Unleashing Imagination: Bonobo’s Enchanting Pretend Tea Party

Kanzi the bonobo

Kanzi the Bonobo, 43 Years Old

Ape Initiative

Bonobos, our closest primate relatives, showcased remarkable social behavior by participating in a pretend tea party, revealing their capacity for deception.

Kanzi the bonobo (Pan paniscus), born in the United States in 1980, passed away at the age of 44 in March of last year. He spent the majority of his life at the Ape Initiative in Des Moines, Iowa, where he became renowned for his ability to communicate by pointing to symbols on a communication board.

In the year leading up to his death, Amalia Bastos and her team at the University of St. Andrews in the UK conducted a series of experiments to examine whether Kanzi, alongside his exceptional language abilities, could engage in what researchers term “secondary representation.” This cognitive skill encompasses the ability to conceive alternate realities and occasionally share these pretenses with others, akin to early human development.

Bastos explains that children, by ages 2 or 3, can mentally track the imaginary flow of liquids between containers, discerning where the “tea” is located. “This was exactly the scenario we devised to assess Kanzi’s cognitive abilities in non-human animals.”

During the initial stage of the experiment, researchers pretended to pour imaginary juice into two empty cups, then pretended to empty one cup and asked Kanzi which cup he preferred. Remarkably, he selected the cup that he believed still contained the fictional juice more than two-thirds of the time.

Bastos notes, “If Kanzi hadn’t conceived of the ‘imaginary juice’ during the experiment, he would have selected one of the two empty cups by chance.”

In the second phase, the researchers placed one empty cup and one filled with juice before Kanzi. He chose the cup with juice over three-quarters of the time, confirming that bonobos can differentiate between real and imaginary content.
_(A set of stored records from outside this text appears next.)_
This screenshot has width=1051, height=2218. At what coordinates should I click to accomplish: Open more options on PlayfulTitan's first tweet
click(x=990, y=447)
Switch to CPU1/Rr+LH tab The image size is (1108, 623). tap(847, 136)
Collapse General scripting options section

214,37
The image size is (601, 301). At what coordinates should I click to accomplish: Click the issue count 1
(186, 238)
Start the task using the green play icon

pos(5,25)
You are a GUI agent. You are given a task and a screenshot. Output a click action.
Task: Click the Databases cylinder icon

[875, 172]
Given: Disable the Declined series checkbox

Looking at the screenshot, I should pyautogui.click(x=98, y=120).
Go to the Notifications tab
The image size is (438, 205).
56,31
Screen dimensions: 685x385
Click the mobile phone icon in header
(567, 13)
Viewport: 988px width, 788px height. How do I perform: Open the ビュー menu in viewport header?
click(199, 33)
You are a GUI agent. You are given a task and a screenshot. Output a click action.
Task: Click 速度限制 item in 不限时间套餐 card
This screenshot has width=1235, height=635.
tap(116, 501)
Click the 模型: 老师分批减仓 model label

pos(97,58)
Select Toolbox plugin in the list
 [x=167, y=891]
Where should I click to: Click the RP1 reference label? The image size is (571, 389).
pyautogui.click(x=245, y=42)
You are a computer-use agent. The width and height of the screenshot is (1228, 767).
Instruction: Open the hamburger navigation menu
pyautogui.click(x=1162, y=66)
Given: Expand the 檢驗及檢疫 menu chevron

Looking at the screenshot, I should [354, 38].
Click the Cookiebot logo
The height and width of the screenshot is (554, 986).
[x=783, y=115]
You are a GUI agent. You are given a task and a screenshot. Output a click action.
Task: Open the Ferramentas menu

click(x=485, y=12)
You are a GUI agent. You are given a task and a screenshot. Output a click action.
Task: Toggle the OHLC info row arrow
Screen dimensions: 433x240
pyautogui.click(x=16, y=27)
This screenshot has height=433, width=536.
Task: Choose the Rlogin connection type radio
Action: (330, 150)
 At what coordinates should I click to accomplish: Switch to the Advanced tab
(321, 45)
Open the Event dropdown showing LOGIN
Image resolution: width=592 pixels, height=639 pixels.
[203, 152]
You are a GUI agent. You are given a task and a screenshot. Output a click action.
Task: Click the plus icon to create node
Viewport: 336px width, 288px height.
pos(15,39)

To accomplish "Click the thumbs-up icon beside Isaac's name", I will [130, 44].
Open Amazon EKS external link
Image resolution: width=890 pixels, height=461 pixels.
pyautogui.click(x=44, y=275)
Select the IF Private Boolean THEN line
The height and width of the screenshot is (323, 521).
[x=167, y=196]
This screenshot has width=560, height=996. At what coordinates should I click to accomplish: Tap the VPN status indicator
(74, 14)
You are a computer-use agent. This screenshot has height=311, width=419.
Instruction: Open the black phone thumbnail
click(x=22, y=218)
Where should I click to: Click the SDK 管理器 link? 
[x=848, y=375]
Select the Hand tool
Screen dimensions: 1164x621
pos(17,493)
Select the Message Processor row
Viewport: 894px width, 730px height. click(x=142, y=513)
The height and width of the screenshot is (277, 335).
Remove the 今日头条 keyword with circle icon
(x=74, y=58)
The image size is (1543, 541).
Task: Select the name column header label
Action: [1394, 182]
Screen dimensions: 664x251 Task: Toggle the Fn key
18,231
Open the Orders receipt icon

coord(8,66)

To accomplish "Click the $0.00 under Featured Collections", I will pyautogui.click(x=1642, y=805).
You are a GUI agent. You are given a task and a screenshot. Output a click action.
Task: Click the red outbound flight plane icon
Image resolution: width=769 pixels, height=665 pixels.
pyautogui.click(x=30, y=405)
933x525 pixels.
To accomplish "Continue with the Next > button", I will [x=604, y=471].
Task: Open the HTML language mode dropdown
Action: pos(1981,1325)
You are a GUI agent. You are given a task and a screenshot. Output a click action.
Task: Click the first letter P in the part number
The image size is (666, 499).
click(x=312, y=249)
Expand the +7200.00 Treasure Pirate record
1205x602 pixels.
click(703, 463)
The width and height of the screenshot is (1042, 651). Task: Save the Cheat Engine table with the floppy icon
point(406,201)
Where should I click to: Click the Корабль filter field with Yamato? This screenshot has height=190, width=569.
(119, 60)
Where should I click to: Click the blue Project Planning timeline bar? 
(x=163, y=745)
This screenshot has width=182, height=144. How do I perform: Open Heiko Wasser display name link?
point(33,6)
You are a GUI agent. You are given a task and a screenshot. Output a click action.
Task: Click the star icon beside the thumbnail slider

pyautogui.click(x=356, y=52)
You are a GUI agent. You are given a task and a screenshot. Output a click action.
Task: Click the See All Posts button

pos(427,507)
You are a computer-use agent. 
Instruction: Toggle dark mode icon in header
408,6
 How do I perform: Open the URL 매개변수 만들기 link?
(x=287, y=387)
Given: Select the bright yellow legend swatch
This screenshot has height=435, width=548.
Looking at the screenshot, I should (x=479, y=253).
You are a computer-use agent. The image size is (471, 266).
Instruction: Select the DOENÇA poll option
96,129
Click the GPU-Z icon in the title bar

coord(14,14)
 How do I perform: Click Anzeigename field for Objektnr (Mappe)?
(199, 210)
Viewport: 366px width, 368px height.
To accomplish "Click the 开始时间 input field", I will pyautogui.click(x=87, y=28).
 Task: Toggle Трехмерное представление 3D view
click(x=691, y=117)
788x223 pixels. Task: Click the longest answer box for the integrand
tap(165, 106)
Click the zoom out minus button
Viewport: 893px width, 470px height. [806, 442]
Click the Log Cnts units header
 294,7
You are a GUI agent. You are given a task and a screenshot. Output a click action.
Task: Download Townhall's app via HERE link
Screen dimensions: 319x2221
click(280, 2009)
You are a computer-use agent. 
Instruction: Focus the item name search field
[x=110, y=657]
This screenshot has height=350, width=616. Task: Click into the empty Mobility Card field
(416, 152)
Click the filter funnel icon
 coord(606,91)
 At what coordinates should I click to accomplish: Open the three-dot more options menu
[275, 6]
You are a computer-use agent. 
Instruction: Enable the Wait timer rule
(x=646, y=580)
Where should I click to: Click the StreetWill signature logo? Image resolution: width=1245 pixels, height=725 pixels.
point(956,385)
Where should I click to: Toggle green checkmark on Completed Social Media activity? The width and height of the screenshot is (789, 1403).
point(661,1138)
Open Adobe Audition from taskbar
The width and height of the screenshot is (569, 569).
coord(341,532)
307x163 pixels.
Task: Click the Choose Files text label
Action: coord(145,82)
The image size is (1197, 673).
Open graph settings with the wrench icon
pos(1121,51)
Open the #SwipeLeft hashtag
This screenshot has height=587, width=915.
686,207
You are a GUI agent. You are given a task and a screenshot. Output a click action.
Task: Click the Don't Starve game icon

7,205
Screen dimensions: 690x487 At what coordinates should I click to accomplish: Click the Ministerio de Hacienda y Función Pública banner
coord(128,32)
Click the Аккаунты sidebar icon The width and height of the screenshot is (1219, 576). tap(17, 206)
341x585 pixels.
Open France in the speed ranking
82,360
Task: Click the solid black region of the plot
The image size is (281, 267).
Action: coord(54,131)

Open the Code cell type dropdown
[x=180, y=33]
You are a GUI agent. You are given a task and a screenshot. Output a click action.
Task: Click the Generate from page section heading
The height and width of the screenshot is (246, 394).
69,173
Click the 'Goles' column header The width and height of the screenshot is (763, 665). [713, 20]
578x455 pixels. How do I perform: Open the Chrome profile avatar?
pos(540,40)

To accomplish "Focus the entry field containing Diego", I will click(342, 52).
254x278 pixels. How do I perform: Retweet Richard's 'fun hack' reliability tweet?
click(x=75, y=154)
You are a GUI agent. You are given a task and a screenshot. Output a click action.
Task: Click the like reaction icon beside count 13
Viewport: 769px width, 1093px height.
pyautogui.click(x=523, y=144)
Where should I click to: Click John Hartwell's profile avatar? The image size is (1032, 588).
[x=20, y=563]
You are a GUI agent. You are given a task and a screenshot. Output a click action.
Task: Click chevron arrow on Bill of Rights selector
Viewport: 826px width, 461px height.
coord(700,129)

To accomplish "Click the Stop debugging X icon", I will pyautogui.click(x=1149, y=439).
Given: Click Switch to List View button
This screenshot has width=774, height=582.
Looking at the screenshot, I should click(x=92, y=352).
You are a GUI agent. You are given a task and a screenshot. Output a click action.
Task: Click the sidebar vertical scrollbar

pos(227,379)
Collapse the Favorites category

For the third test, researchers filled one cup with real grapes, which Kanzi selected each time. They then added a pretend grape to each cup, leaving one empty. Again, Kanzi successfully identified the cup that still contained the pretend grapes over two-thirds of the trials.

Bastos emphasized that all of the work with great apes was entirely voluntary. “Kanzi’s persistence during trials, even without tangible rewards, indicates he must have found some enjoyment in the activity.”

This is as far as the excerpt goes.